The Arabian Has Influenced So Many Other Breeds
Arabians aren’t everyone’s cup of tea. They have a reputation of being hot, deserved or not depending on the individual. They’re too small for some people and some sports. They have a tendency to jump without considering that they also have to land, so it takes a lot of work to make an Arabian shine in the hunter ring. Take an Arabian into any western ring and you might hear snide remarks about your A-rahb. In fact, ride an Arabian and you’ll probably run into your fair share of ‘haters’ and critics.
But these hardy little horses deserve more respect. Hardy? Yes, they may look delicate, but one place this breeds outshines all others is in long distance riding. Carrying full grown men with all their tack, Arabians consistently cover distances of a hundred miles or more over very challenging terrain within 24 hours. But that’s not the only reason they deserve more respect. Chances are, those making snide remarks about Arabians are sitting on a horse that has some percentage of Arabian blood in its pedigree. The breed itself is the oldest in the world, with the purest bloodlines. A horse that has any other breed in its pedigree is always a partbred, no matter how distant the outcross.
Before Arabians were brought to Europe, horses were either draft-type cold bloods or ponies. It wasn’t until the first Arabians were bred to these native horses, to introduce more refinement, that light horses as we know them came into existence. Since then, almost every light horse breed has been influenced by the Arabian. Most notable is, of course, the Thoroughbred, whose ancestors included the Godolphin and Darley Arabians.
Ask an American Quarter Horse rider if they want to ride your Arabian, and you’ll probably get a look of horror.
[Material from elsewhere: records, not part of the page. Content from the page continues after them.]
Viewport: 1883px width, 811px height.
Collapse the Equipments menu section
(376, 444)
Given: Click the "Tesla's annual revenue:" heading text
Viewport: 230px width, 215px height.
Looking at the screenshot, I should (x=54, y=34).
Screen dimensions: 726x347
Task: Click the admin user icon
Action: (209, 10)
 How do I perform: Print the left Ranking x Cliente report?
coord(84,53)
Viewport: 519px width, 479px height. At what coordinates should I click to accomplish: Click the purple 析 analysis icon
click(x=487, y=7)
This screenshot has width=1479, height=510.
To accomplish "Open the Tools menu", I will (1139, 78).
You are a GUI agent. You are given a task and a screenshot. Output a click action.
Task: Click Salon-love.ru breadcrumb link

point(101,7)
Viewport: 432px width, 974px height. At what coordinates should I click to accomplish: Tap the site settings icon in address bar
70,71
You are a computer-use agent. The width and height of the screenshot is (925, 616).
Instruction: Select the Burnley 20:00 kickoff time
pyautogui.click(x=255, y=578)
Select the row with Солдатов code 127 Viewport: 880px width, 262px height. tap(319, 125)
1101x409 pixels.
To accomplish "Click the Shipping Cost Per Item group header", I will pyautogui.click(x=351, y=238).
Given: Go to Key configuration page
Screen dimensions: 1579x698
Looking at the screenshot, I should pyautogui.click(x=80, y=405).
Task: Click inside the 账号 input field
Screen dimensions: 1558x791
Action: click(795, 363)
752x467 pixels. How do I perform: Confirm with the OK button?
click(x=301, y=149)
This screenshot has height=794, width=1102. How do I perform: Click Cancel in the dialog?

The Quarter Horse and Arabian may seem like opposites when it comes to temperament, but today’s Quarter Horse has a good sprinkling of Arabian. The ancestors of the modern Quarter Horse were brought by colonists from Europe that would have had Arabian ancestors, and the horses of the first nations people, most notably the Chickasaws, who rode horses descended from the Spanish horses brought by the conquistadors many decades before.
The Thoroughbreds, Quarter Horses, Paints, Appaloosas and other light horses we ride are descendants of the Arabian. Some heavy horses too, have Arabian ancestry. The Percheron, one of North America’s favorite draft horse breeds, is thought to have Arabians in their pedigree. Friesians, a Dutch breed, is thought to have Arabian bloodlines. Anytime a breeder wished to imbue elegance, refinement and hardiness into a breed, the Arabian has been the likeliest choice.
Pony breeds too, have been influenced by the Arabian. Welsh Ponies and Cobs are most likely a combination of native pony breeds and Arabians. New Forest Ponies are descendents if the grandson of the Darely Arabian. Even the diminutive Falabella and the sturdy Dales Ponies have been influenced by the Arabian. Some breeds, like the Trakehner, Oldenburg, and Selle Francais have open studbooks, and continue to allow Arabians to help refine the breed.
So critics, have a little respect. Without the Arabian, most of us wouldn’t have the horses we ride.